* _DOCUMENT EXTRACT_:

GMM Panelists Share Tips on Strengthening Cybersecurity
By Andrew Gillies
May 07, 2013
Cybersecurity gained prominence as a topic of discussion at ICI’s General Membership Meeting (GMM), held last week in Washington, DC. “Hugely important,” said Mary John Miller, the Treasury Department’s under secretary for domestic finance, in her GMM remarks. Likewise, Securities and Exchange Commission Chairman Mary Jo White told GMM attendees that addressing online vulnerabilities must be “a constant focus for both the regulators and the broader business community.”
That focus also was on display May 3 at the Operations and Technology Conference, where a panel of technology experts explored the origins and implications of cyberattacks. Panelists also provided the audience with cybersecurity advice, including the following pointers.
1. Check Every Link in the Chain
“Any of your service providers could be attacked and could leak data,” said Stewart A. Baker, a partner at Steptoe & Johnson LLP. Baker, who helped formulate U.S. cybersecurity policy as assistant secretary for policy at the Department of Homeland Security and as general counsel of the National Security Agency, urged attendees to get assurances from all service providers about data security arrangements.
Panelist Avivah Litan, vice president and distinguished analyst at Gartner Research, agreed that understanding the security of service providers was essential. “We’re only as strong as the weakest link,” she said.
2. Don’t Discount Low-Tech Threats
Cyberattacks can have very sophisticated sponsors (e.g., nation-states such as Iran and North Korea) using advanced technology. Even so, Litan cautioned, no one should discount the danger from more low-tech methods of attack, particularly those involving old-fashioned infiltration via employees who can—knowingly or unknowingly—provide access to networks.

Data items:

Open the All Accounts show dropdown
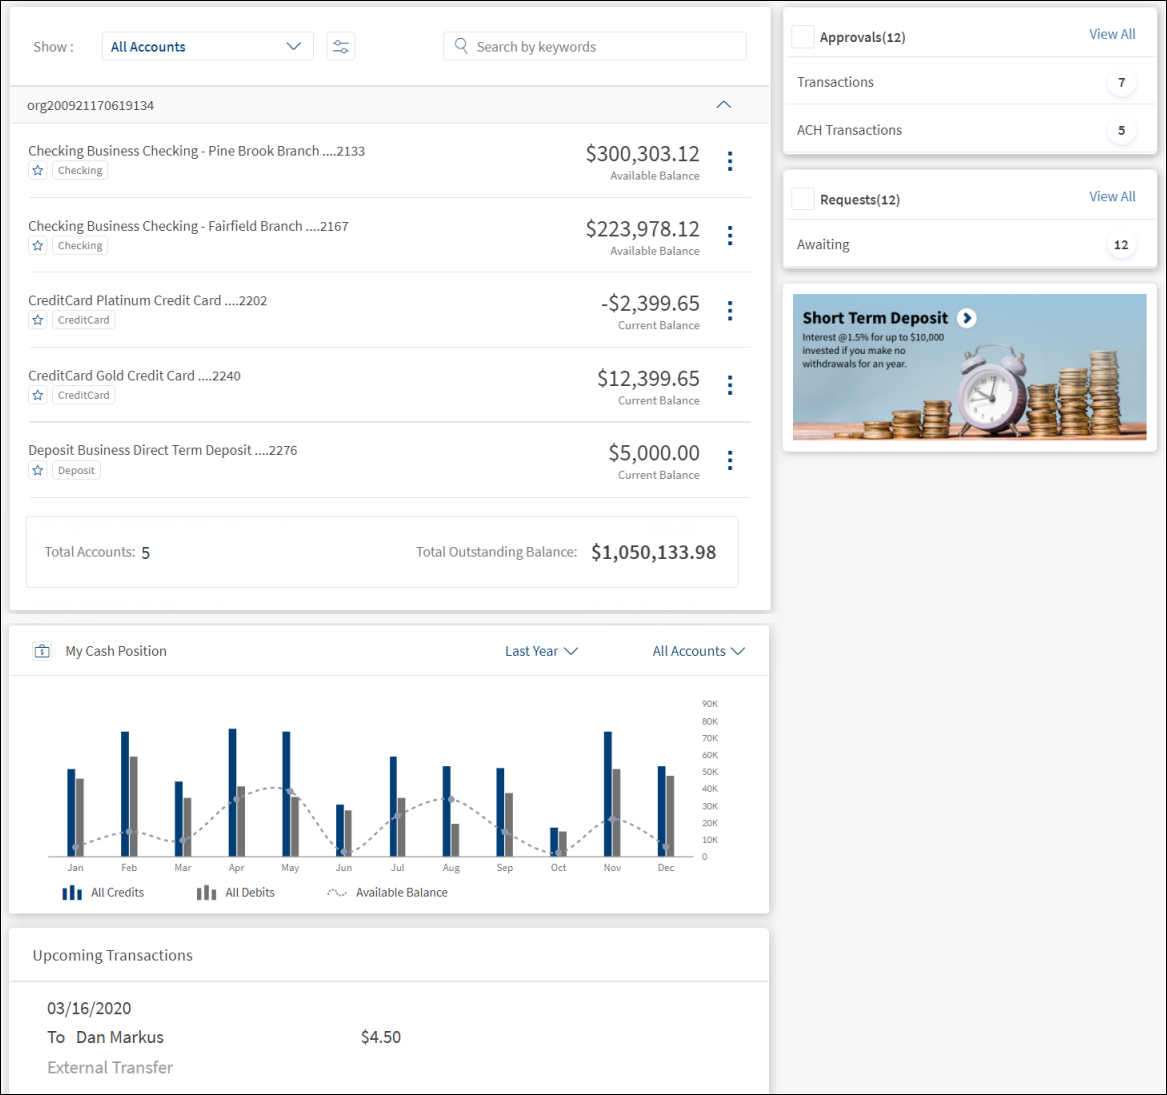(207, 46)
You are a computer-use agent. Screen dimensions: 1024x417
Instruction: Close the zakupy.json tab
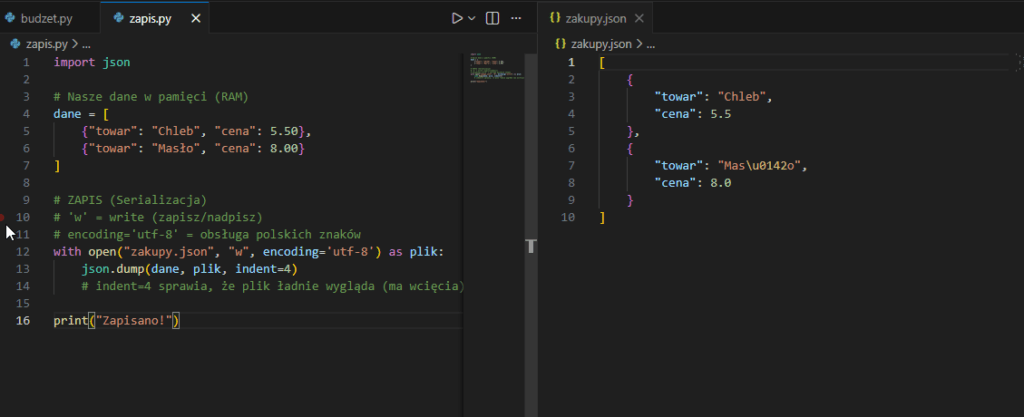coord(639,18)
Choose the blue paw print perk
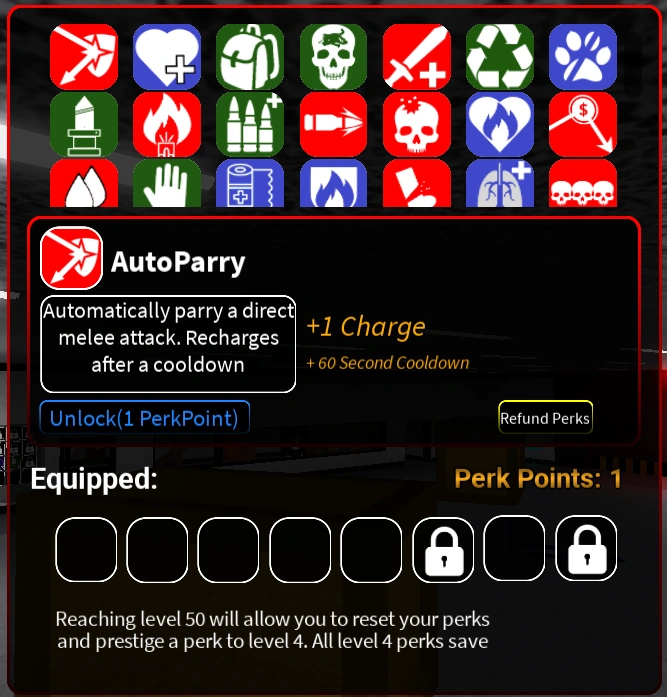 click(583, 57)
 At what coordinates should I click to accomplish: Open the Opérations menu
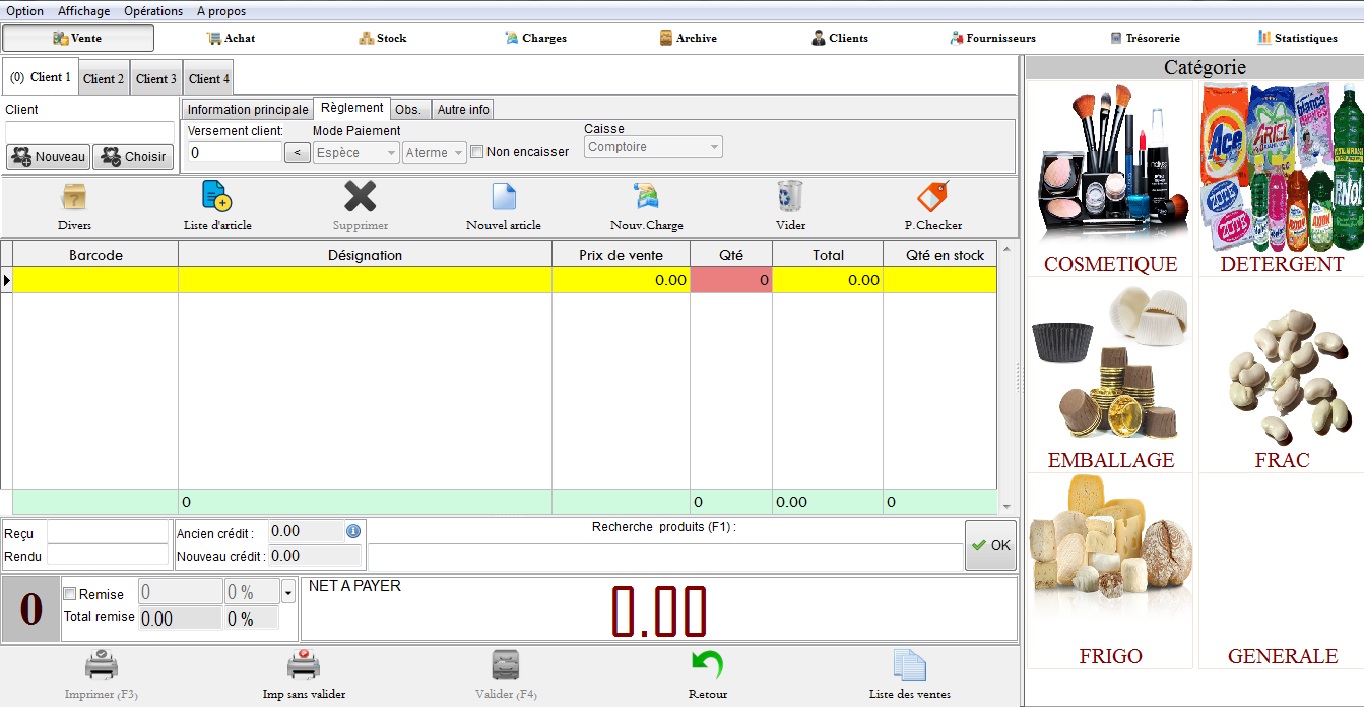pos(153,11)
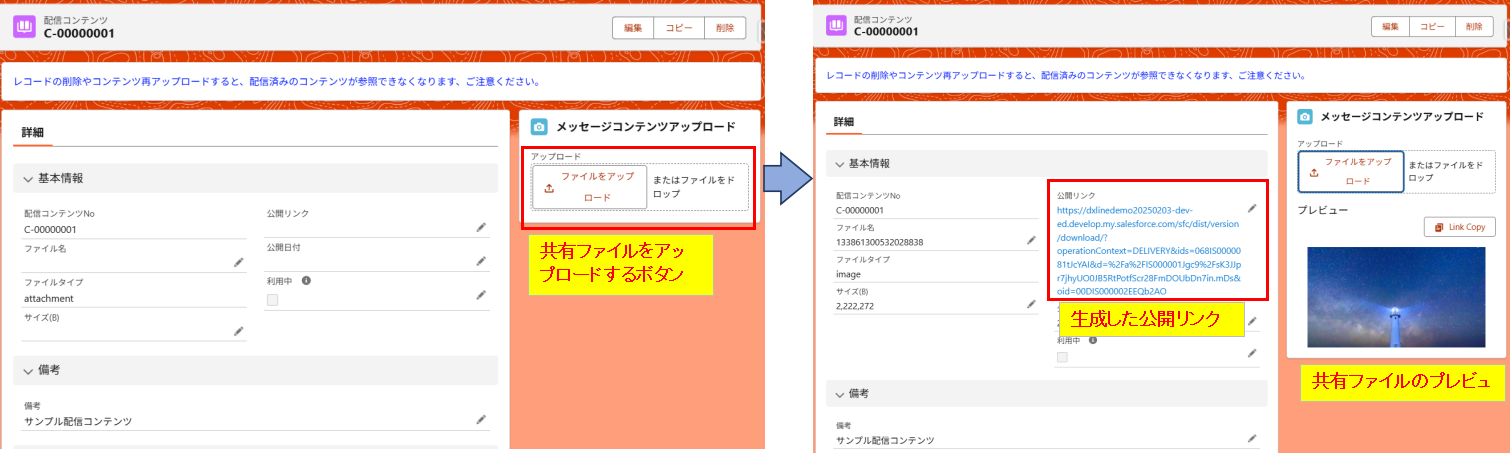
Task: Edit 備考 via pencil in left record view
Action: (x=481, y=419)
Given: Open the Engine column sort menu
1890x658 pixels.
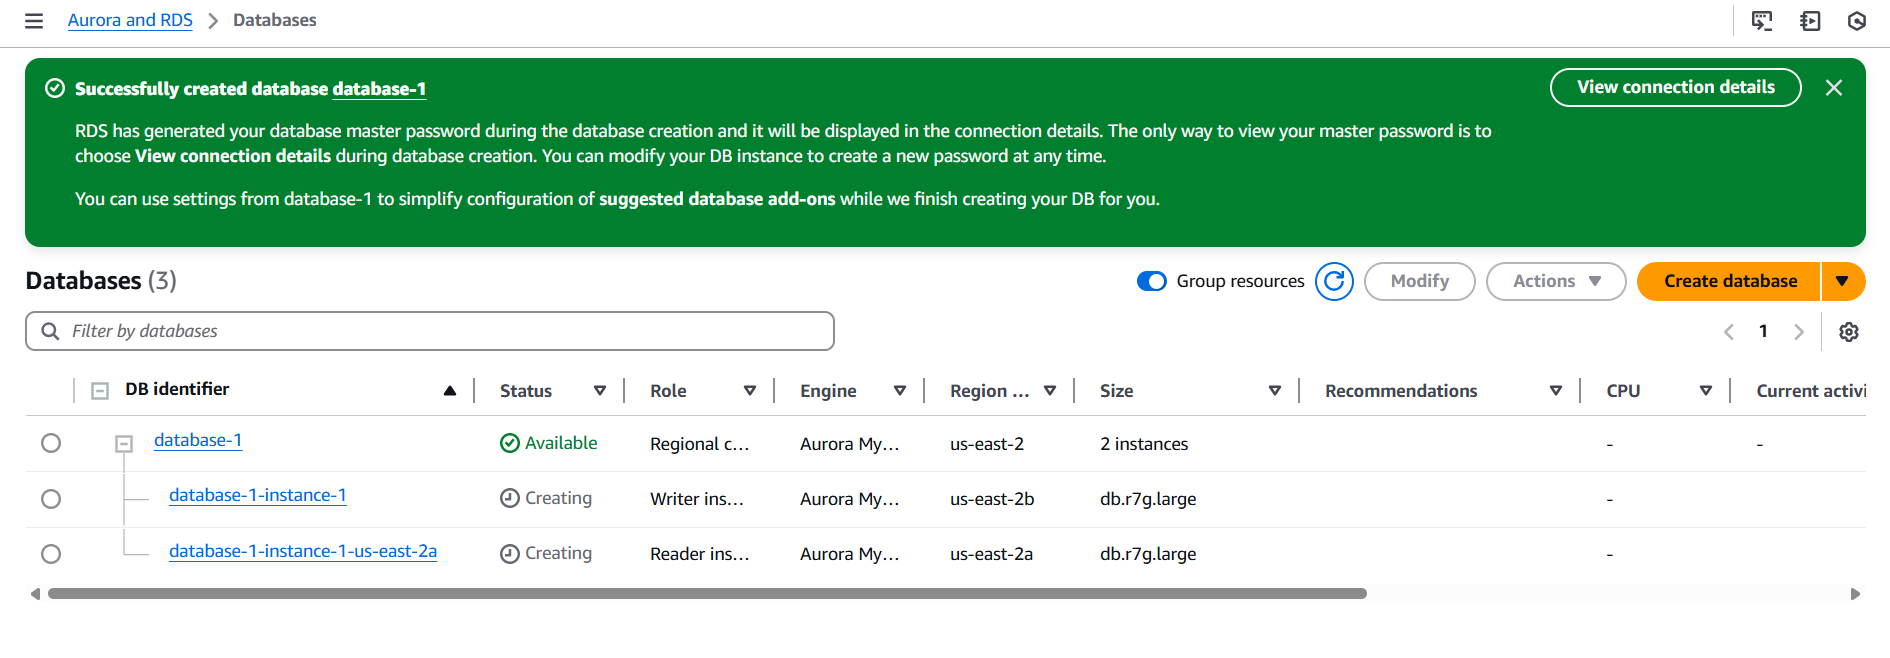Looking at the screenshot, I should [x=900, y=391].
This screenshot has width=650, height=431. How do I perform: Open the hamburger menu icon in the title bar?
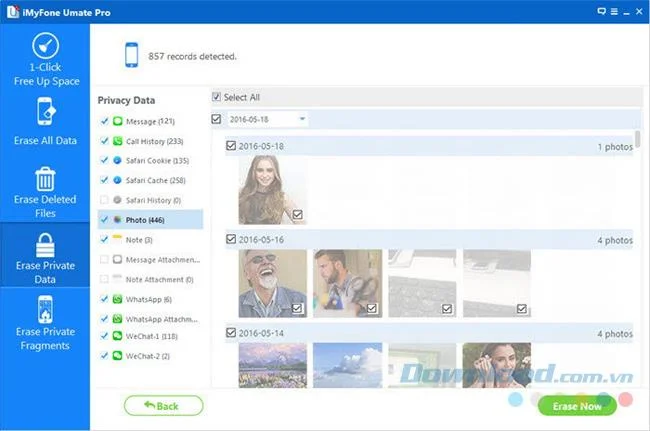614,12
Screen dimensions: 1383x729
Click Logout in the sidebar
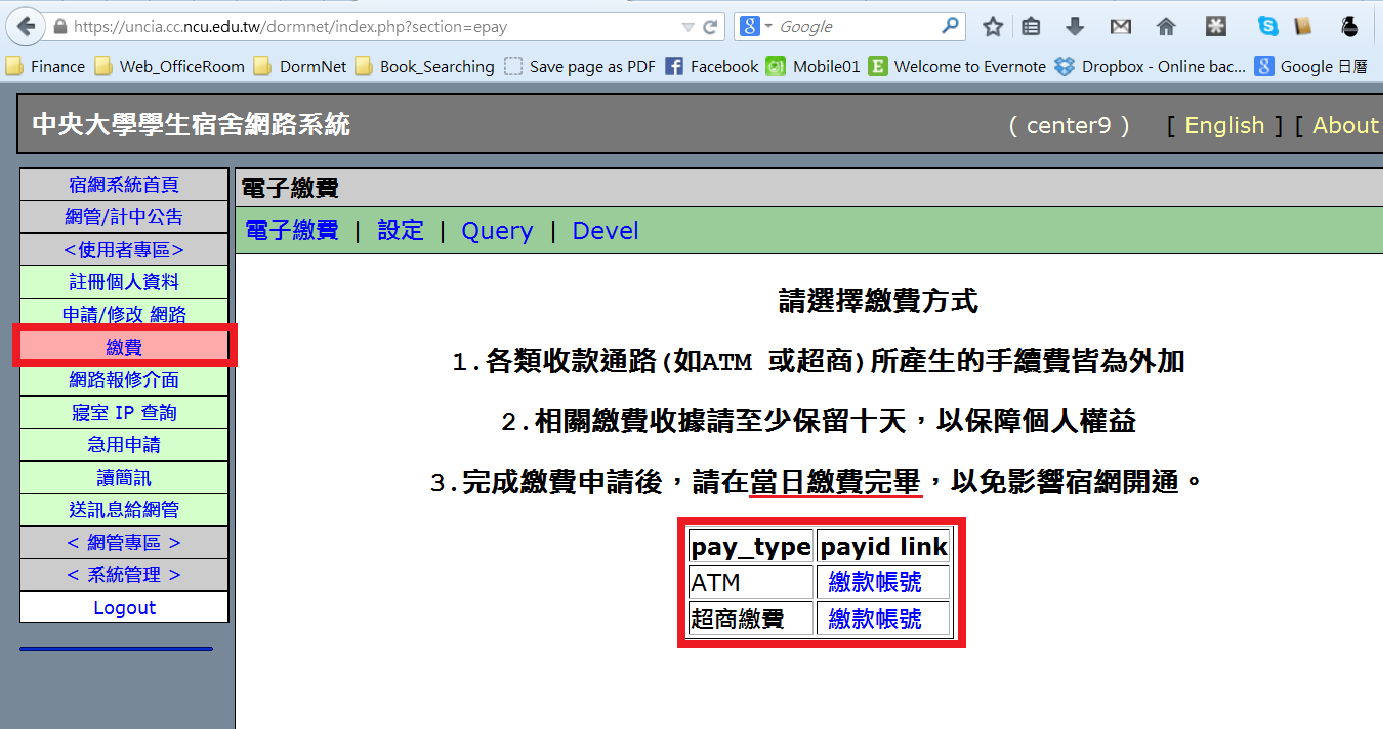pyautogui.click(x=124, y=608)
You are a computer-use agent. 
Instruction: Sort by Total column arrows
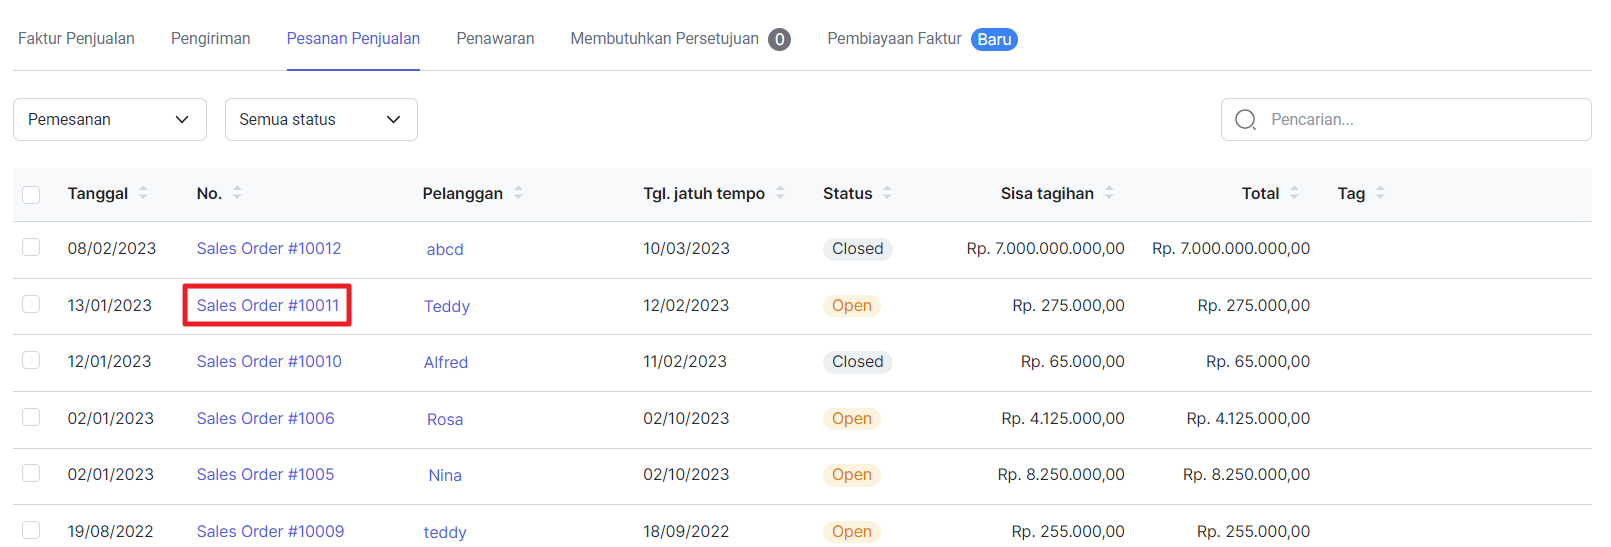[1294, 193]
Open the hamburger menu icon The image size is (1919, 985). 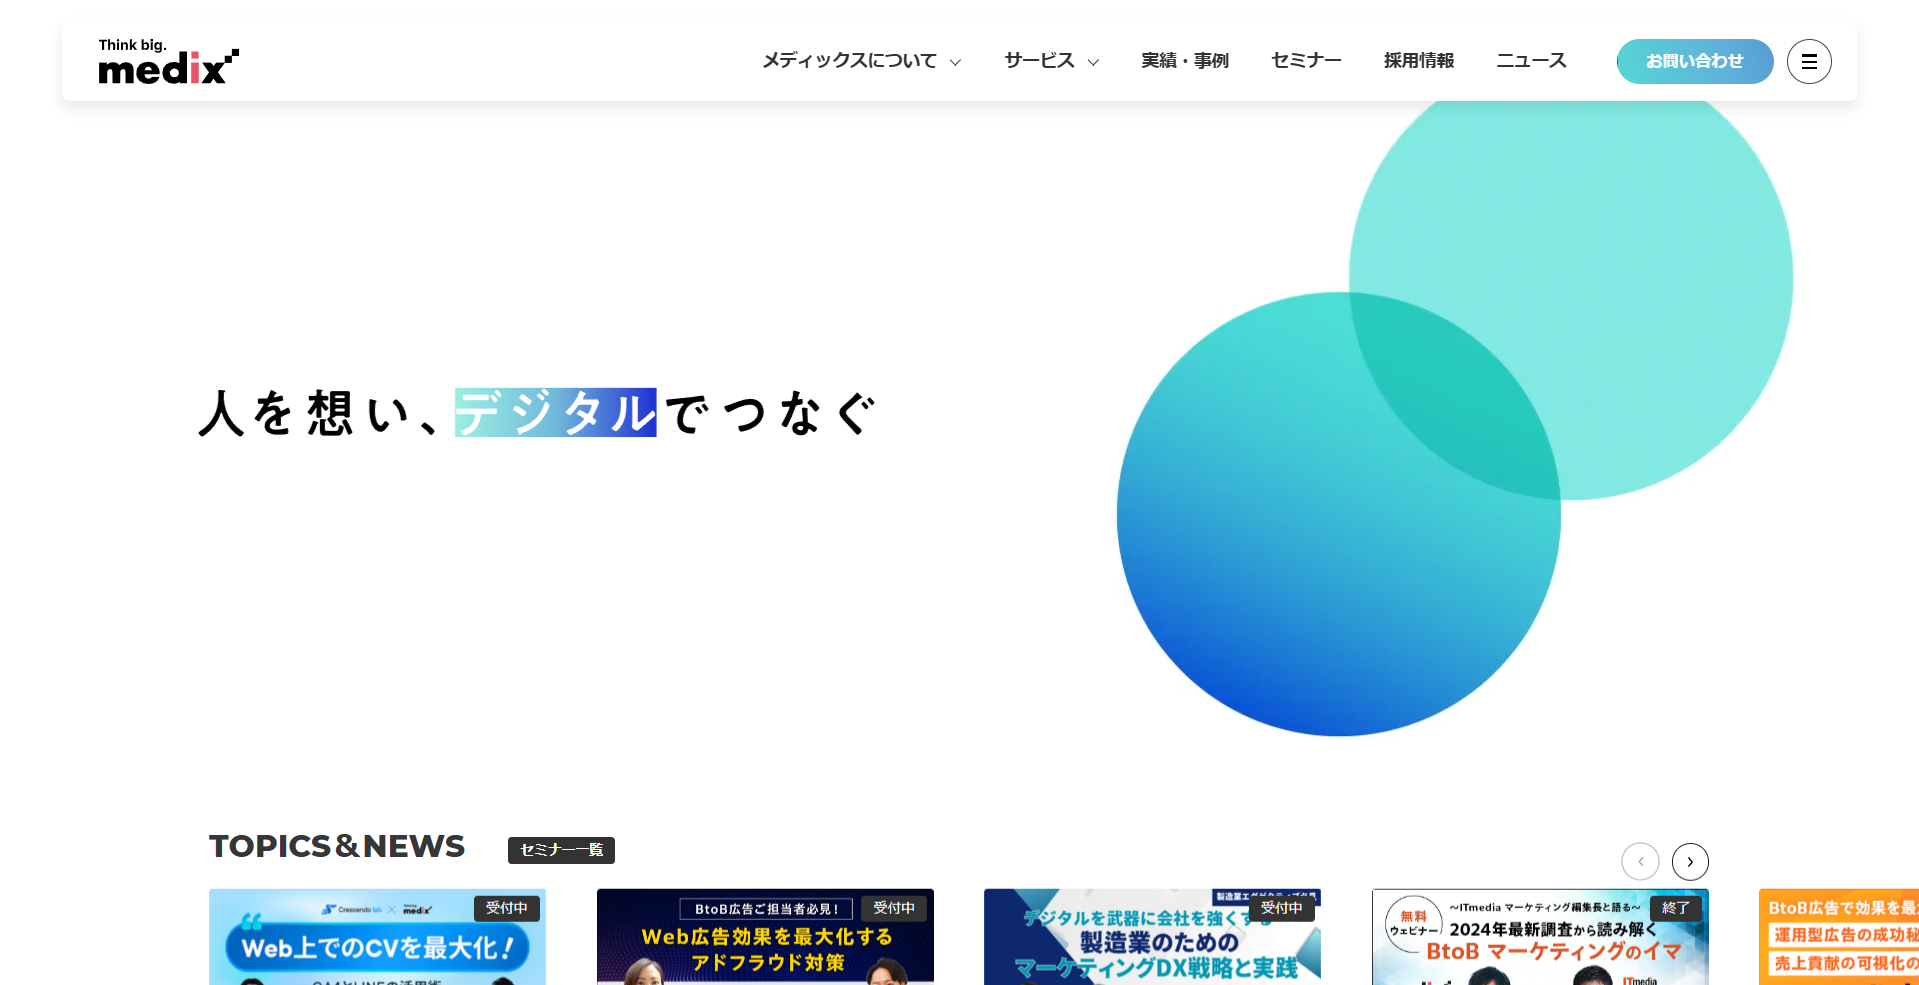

* _EXERCISE REQUIREMENTS_:
1. Rewrite the paragraph of the cybersecurity article that begins "Cyberattacks can have very sophisticated sponsors" more briefly, keeping its main facts.
2. Please pick up the cybersecurity article after its last sentence and continue it.
The data items are material separate from the cybersecurity article.

* _NUMBERED ANSWERS_:
1. Although cyberattacks may come from sophisticated sponsors, such as nation-states like Iran and North Korea using advanced technology, Litan warned against discounting low-tech attacks, especially infiltration through employees who may knowingly or unknowingly give access to networks.

2.
In one instance, she recounted, hackers targeted an organization by befriending workers at a gym near its offices. In another, a print room clerk was paid off. “We spend a lot of time on these more exotic kinds of actors coming in through cyberspace,” said Litan, who worked as a director of financial systems at the World Bank. “We forget sometimes about the guy in the print room.” Thus, Litan stressed the value of a strategy involving multiple layers of security.
Among those layers, of course, should be robust employee education around cybersecurity. John Shea, chief information officer at Eaton Vance Management, emphasized that education about cyberthreats shouldn’t just focus on what employees can or can’t do—it also should clearly explain why such steps are necessary.
As an example, he cited the relatively recent realization that portable flash drives, although convenient, can carry computer viruses or malicious programs. “When you say, ‘Hey, I’m not going to let you plug a USB device into your PC anymore,’ having an education of what the risks are reduces the sting of taking things away,” he said.
Education also involves conveying the nature of the threat. Baker suggested that cybersecurity should be described as nothing less than combat. “You are engaged in a fight with people who want what you have, and who will use a variety of tactics to take it away from you,” he explained.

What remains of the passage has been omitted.